What you need to be doing, then, is getting this checked out regularly. I eventually persuaded Chris to go the local clinic and he was back to his rampant self within days – sadly there was no cure for the terminally embarrassing underwear. I do hope, wherever he is now, that he’s managed to get over his embarrassment over STIs and, crucially, invested in some decent trunks.
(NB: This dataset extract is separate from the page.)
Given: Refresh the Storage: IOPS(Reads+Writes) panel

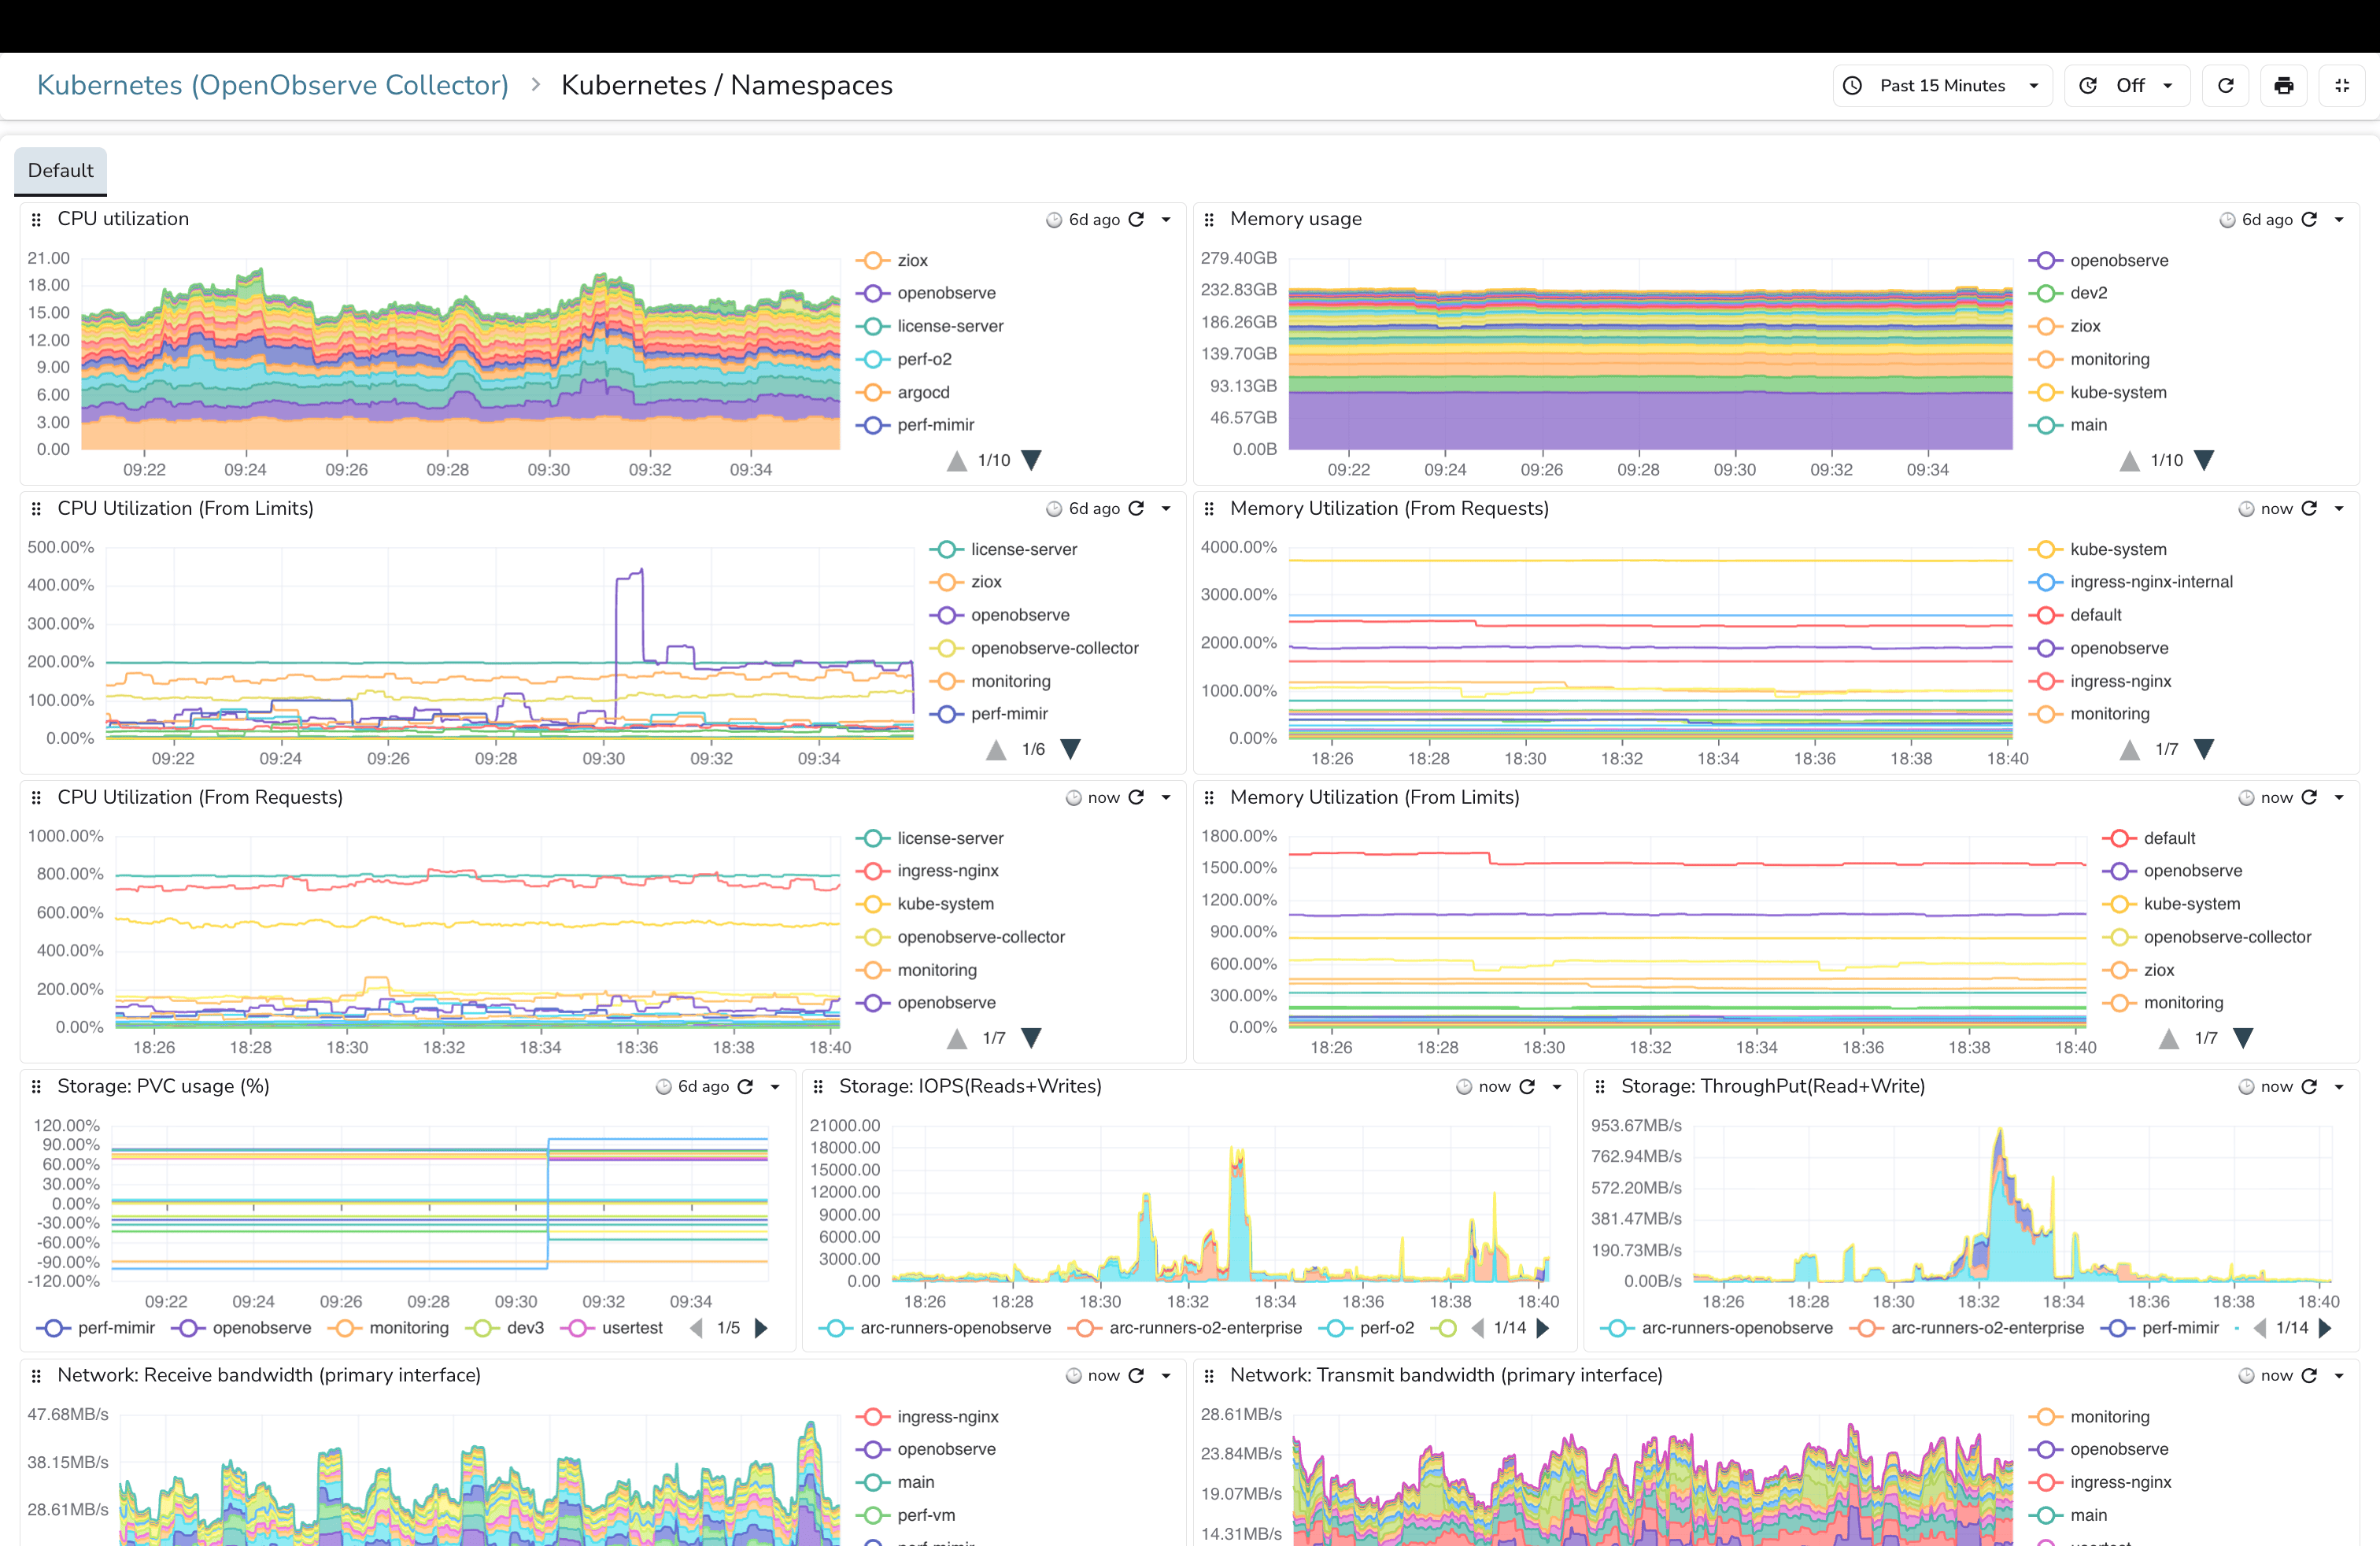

One group most at risk from infection are young heterosexuals between the ages of 15–24. And it may be that this generation is more open about their sexual health – even if they’re a little more blasé about it. One friend who went for a routine test and shared the waiting room with the hospital’s STI clinic was amazed by the shareability of an STI. She told me there were people FaceTiming their friends while they waited to be seen, and doing Instagram Live videos of their progress. “I kind of admired how open they were but, of course, I didn’t want them to get me on video in case anyone I knew saw me and thought I had an STI! I’m too old and too married to have one, surely!”
No such thing, darling!
If sitting in a waiting room isn’t for you, LloydsPharmacy Online Doctor gives people a safe and convenient way to be checked, by delivering tests to your own home. Good to have options!
This post was produced in partnership with LloydsPharmacy Online Doctor and I received payment. Chris*, get in touch, and I’ll send you a few quid for some new shreds.
*All names have been changed. Except mine.